HOX Decoy Peptide Enhances the Ex Vivo Expansion of Human Umbilical Cord Blood CD34⁺ Hematopoietic Stem Cells/Hematopoietic Progenitor Cells

^aDepartment of Regenerative Medicine, Institute of Biomedical Research and Innovation, Kobe, Japan;
^bDepartment of Hematology and Oncology, Osaka University Graduate School of Medicine, Osaka, Japan;
^cDepartment of Pediatrics, Graduate School of Medicine, Kyoto University, Kyoto, Japan

Key Words. Ex vivo expansion • Hematopoietic stem/progenitor cells • HOX • Peptide mimetics

Correspondence: Hirokazu Tanaka, M.D., Ph.D., Department of Hematology and Oncology, Osaka University Graduate School of Medicine, C9, 2-2, Yamada-oka, Suita, Osaka 565-0871, Japan. Telephone: 81-6-6879-3871; Fax: 81-6-6879-3879; e-mail: htanaka{at}fbri.org

Received November 6, 2005; accepted for publication July 14, 2006.


HOX transcription factors play important roles in the self-renewal of hematopoietic cells.
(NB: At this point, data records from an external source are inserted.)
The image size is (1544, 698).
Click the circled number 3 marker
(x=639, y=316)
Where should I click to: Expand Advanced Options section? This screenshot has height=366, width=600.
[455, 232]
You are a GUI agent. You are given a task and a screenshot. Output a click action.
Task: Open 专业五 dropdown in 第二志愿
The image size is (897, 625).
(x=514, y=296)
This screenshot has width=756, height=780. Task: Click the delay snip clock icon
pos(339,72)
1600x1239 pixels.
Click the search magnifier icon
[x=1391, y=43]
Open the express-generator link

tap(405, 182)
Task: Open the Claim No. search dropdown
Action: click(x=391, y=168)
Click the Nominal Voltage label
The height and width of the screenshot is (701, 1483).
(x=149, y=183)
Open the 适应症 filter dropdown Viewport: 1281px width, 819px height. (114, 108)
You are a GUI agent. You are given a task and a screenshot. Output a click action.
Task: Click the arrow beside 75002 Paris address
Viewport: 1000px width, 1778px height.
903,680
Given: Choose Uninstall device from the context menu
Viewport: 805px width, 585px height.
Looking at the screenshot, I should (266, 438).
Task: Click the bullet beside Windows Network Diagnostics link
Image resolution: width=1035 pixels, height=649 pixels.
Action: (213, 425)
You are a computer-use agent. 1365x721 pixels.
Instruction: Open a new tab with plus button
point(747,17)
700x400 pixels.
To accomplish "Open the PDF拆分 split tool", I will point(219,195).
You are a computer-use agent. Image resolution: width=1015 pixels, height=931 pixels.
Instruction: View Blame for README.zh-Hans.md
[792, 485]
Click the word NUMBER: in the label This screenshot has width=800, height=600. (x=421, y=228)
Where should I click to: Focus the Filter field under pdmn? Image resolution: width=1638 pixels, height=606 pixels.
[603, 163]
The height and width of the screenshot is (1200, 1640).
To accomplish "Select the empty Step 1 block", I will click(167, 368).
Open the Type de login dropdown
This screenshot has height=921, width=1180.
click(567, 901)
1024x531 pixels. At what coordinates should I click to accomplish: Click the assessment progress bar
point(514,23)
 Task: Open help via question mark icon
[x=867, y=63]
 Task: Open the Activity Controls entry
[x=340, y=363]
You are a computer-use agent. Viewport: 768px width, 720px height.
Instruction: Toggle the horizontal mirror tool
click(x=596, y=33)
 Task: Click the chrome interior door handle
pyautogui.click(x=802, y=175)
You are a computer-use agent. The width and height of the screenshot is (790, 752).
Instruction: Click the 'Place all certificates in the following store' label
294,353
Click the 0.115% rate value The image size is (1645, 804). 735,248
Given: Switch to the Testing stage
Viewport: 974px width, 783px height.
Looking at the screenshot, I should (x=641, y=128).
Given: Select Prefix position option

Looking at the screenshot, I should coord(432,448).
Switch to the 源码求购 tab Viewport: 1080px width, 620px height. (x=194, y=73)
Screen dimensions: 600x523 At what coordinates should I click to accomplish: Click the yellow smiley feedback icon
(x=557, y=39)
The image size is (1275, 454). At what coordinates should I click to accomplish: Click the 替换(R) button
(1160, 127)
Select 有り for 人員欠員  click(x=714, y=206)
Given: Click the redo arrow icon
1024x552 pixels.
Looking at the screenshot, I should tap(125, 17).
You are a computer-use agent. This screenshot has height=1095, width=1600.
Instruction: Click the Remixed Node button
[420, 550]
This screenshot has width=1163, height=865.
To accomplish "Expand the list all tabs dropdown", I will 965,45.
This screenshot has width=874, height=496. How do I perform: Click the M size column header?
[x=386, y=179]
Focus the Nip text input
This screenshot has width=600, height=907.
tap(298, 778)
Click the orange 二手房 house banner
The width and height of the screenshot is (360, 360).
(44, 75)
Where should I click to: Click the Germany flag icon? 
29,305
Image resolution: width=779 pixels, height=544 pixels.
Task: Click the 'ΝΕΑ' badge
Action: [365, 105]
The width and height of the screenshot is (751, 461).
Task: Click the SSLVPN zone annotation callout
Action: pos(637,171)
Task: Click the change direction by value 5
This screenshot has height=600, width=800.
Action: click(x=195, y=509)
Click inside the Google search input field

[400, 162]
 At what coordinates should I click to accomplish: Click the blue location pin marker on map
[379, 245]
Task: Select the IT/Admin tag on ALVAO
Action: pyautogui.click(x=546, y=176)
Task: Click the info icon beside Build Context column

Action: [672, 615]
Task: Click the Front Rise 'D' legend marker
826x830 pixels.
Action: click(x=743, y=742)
HOX proteins interact with the non-HOX homeobox protein PBX1 to regulate, both positively and negatively, the expression of target genes. In this study, we synthesized a decoy peptide containing the YPWM motif from HOX proteins (decoy HOX [decHOX]), which was predicted to act as a HOX mimetic, and analyzed its effects on self-renewal of human cord blood CD34⁺ cells. We were able to deliver decHOX into approximately 70% of CD34⁺ cells. By examining the expression of HOX target genes c-myc and p21^waf1/cip1, we confirmed that decHOX enhanced HOX functions. After 7 days of culture in serum-free medium containing a cytokine cocktail, cultures treated with decHOX had approximately twofold-increased numbers of CD34⁺ cells and primitive multipotent progenitor cells compared with control cells. Furthermore, decHOX-treated cells reconstituted hematopoiesis in nonobese diabetic/severe combined immunodeficiency mice more rapidly and more effectively (more than twofold greater efficiency, as determined by a limiting dilution method) than control cells. decHOX-treated cells were also able to repopulate secondary recipients. Together, these results indicate that in combination with growth factors and/or other approaches, decHOX might be a useful new tool for the ex vivo expansion of hematopoietic stem/progenitor cells.